A remarkable feature of optic neuropathy in FRDA, as opposed to LHON and DOA, is that it is not clinically apparent despite its frequency. Visual acuity is not usually affected, as occurred in our population, probably because the papillomacular bundle is often preserved.1, 2, 4 In the present study, macular thickness and the RNFL of the temporal quadrant on OCT, which represent the papillomacular bundle, were normal (Figure 1). The reason why the papillomacular bundle is preserved in this disease although it is the one initially damaged in other mitochondrial diseases is unclear. Further investigations on the exact pathophysiological mechanism of each mitochondrial disease might explain the differences in the pattern, timing, and rate of progression of optic neuropathy.

In order to detect mild optic nerve disease, electrophysiological tests, contrast sensitivity, perimetry, and OCT examination are needed.1, 2, 14 Contrast sensitivity has been described to be a more sensitive marker of optic nerve damage than visual acuity,14 as well as a better marker for disease progression.12, 14, 15, 16 In our study, only 18% of patients had optic nerve abnormalities on funduscopy; however, almost all patients had low contrast sensitivity. We also found that contrast sensitivity is correlated with RNFL thickness, making it a potentially useful test for monitoring response to treatment in clinical trials. Therefore, contrast sensitivity should be the functional test to assess progression in FRDA patients.

The FARS is the most widely employed scale to evaluate neurological disability in this disease. The ICARS was developed to evaluate the effect of medical treatment in ataxia. Both have been validated and show good inter-rater reliability.3, 16, 17, 18 Mean RNFL thickness was significantly correlated with the ICARS score (Table 4); however, no significant correlation was found for the FARS scale. This may be due to the different items scored in each scale. The ICARS scale evaluates two items related to visual function: postural and stance disturbances, and oculomotor dysfunction, whereas none of the items scored by the FARS scale are related to visual function.19 Fortuna et al1 found positive correlations between scores obtained in the ICARS test and disease duration, and mean RNFL thickness. However, they did not find a significant correlation with contrast sensitivity as we did.

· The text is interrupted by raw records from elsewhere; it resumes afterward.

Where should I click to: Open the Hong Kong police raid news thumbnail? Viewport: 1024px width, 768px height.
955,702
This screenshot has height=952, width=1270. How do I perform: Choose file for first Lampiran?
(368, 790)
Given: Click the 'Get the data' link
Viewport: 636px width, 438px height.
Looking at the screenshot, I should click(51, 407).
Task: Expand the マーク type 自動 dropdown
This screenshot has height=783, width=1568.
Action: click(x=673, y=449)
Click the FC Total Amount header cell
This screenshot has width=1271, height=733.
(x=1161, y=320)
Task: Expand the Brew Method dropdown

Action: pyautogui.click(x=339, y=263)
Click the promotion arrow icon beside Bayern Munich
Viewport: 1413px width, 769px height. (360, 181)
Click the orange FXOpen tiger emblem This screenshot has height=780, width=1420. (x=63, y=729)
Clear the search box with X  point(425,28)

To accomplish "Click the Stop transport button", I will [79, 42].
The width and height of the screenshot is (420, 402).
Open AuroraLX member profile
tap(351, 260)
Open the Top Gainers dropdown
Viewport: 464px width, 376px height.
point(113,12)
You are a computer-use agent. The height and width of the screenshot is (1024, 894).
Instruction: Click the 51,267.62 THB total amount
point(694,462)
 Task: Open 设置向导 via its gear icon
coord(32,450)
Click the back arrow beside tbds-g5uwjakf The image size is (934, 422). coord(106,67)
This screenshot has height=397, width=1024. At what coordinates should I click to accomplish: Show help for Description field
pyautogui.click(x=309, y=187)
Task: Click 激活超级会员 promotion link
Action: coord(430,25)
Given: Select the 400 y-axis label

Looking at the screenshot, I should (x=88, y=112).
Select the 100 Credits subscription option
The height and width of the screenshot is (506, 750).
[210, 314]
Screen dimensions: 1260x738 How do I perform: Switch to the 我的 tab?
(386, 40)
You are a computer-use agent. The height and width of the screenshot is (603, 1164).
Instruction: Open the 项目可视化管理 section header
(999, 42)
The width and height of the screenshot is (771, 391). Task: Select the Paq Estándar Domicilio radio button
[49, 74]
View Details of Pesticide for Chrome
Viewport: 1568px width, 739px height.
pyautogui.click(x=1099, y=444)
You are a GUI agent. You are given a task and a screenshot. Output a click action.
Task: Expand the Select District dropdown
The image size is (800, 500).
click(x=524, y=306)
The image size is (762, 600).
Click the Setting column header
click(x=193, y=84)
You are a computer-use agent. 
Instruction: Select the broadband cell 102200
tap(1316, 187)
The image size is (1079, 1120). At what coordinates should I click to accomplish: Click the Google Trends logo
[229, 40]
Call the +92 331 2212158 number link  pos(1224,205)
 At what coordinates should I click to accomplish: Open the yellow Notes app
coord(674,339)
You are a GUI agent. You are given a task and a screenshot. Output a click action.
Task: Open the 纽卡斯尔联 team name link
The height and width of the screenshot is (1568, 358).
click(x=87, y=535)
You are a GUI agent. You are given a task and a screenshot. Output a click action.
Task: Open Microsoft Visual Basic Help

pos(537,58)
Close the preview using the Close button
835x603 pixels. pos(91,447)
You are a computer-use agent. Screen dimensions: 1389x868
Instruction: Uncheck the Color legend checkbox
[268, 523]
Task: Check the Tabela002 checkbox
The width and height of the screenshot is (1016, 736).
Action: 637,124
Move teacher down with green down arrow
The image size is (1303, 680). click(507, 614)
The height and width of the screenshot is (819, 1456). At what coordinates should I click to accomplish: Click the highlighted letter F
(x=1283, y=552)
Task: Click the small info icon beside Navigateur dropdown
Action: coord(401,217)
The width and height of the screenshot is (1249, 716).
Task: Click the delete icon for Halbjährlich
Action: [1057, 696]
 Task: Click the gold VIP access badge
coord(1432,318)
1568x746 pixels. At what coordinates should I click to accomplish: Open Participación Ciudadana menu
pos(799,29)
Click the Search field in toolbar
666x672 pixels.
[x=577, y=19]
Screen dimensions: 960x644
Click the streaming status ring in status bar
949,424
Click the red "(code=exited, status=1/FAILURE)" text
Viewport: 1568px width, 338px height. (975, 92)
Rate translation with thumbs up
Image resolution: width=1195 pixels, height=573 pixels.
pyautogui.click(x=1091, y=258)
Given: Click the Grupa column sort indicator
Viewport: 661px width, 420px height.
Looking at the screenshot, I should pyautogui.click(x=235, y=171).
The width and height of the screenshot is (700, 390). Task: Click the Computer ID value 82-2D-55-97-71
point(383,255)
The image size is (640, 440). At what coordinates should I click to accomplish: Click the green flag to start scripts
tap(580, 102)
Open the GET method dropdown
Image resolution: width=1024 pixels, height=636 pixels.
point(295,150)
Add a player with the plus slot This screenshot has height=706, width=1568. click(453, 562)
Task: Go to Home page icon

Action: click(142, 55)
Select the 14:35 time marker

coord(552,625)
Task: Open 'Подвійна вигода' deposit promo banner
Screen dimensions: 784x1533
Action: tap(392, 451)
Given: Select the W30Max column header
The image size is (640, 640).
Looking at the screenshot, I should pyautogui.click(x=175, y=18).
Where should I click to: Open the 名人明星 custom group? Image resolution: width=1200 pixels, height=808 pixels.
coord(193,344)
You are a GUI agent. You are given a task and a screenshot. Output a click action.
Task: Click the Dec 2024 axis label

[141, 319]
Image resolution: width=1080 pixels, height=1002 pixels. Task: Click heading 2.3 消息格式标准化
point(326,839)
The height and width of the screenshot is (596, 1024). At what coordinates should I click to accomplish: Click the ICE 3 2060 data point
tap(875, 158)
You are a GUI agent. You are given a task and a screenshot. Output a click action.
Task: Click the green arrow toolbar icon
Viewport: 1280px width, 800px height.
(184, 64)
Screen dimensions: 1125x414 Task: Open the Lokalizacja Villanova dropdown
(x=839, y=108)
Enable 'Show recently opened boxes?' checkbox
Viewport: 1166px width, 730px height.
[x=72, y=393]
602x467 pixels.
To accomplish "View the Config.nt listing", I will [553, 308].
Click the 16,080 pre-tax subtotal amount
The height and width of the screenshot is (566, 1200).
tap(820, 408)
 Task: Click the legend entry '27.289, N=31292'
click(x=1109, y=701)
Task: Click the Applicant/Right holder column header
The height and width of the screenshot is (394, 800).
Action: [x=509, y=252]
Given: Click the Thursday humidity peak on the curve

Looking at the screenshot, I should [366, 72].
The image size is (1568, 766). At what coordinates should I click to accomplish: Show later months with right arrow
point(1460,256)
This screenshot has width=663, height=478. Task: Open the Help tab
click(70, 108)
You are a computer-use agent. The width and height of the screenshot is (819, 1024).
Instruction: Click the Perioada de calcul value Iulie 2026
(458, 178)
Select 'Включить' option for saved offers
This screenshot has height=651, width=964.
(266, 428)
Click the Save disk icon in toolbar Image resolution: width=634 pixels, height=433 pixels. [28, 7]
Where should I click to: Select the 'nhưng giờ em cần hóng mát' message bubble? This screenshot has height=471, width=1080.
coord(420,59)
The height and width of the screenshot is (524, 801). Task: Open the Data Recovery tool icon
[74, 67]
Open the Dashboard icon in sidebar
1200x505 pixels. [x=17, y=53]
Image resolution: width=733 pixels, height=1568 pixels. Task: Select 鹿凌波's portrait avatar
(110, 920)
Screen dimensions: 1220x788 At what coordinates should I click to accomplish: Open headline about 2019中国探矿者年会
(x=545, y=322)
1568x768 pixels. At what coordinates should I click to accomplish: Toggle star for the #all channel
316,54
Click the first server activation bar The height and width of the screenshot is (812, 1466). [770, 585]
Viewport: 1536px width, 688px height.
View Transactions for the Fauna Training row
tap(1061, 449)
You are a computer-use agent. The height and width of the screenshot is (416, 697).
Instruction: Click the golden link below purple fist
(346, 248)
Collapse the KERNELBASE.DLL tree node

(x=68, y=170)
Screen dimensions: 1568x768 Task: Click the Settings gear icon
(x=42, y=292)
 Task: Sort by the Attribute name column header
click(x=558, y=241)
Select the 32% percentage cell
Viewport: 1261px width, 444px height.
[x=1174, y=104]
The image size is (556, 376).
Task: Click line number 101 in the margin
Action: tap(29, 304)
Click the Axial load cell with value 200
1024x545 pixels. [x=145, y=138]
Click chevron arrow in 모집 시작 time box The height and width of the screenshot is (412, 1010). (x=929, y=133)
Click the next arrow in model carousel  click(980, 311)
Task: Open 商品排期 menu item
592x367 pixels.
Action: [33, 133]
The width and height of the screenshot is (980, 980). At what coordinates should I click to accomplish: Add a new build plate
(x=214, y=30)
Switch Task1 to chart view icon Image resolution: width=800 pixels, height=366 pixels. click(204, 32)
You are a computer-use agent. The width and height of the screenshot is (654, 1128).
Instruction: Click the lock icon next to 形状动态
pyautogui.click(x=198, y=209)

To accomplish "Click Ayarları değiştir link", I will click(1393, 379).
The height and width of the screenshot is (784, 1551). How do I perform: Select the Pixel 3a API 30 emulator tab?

The search for a valid tool to evaluate disease progression for FRDA is still ongoing.16, 20, 21 Mild optic neuropathy seems to be frequent in patients with FDRA and to be correlated with disease duration. Both contrast sensitivity and OCT are quick, easily performed, non-invasive techniques that are able to detect and quantify early optic nerve damage. They should be routinely performed to evaluate progression and response to treatment in FRDA patients. Longitudinal clinical trials are needed in order to demonstrate if optic neuropathy progression is really correlated with the number of GAA repeats and with systemic disease progression in FRDA.